> _EXTRACTED TEXT_:

-- begin --

I'm sorry, px, I wasn't meaning to be as critical as you're making the comment out to be.  I just find the idea that this map is an especially good predictive, or even cross-sectional analysis, to be misfounded.  Even if we were assuming that approval ratings are strongly correlated (which they are sorta), this ignores:

1. That some outfits treat "fair" as disapproval, while people often think of "fair" as "OK."

2. Time.

3. Differences in pollster quality.

4. Differences in push levels.

It's not a bad effort, it's just not anything to base an electoral narrative on.  pbrowser deserves credit for compiling this all, but the extrapolations being made are unfounded.

-- end --

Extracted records
-- begin --

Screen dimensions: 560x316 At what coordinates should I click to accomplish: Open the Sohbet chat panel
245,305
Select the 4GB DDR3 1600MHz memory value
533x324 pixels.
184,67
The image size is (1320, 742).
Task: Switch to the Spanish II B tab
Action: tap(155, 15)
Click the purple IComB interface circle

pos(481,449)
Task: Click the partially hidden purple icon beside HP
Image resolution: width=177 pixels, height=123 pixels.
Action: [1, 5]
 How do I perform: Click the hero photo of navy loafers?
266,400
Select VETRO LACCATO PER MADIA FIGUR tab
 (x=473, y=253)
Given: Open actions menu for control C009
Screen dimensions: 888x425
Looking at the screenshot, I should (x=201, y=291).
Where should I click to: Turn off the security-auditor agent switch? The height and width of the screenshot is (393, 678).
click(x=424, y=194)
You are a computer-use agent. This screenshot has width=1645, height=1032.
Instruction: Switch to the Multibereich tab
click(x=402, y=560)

-- end --

> _LIST OF TASKS_:
A) Answer these questions from the comment on the approval map, one answer per line, marked as the questions are:
(i) According to the writer, how do some outfits treat "fair"?
(ii) What is the fourth item on the writer's numbered list?
(iii) Who does the writer say deserves credit for compiling the data?
B) Go on with the comment on the approval map, picking up right after its last sentence.
The entries are separate material, apart from the comment on the approval map.

> _ANSWERS PER TASK_:
A)
(i) As disapproval.
(ii) Differences in push levels.
(iii) pbrowser.

B)
I prefer a poll to an extrapolation. I make those only in the absence of a poll. Example: does anyone have any cause to believe that the Democrats won't win Vermont, Maine, Maryland, DC, and Hawaii by large margins? Likewise on the other side on Alaska, Idaho, Wyoming, or the 3rd Congressional District of Nebraska? The troublemakers are the not-so-obvious ones not yet polled: Montana, North Dakota, NE-01 (eastern Nebraska other than Greater Omaha), and Mississippi.  I could use gray for states not yet polled, but that loses much common-sense data that no approval poll yet shows (Maryland won't be voting for any Republican, and Idaho won't vote for Obama). The extrapolations that I show imply a carryover from States politically similar to a state in question (Mississippi somewhat intermediate between Alabama and Arkansas, Montana and North Dakota to South Dakota. 

Extrapolations are always risky. I'd rather have polls.  By 2012 I will leave this effort to people who better know what they are doing than I do.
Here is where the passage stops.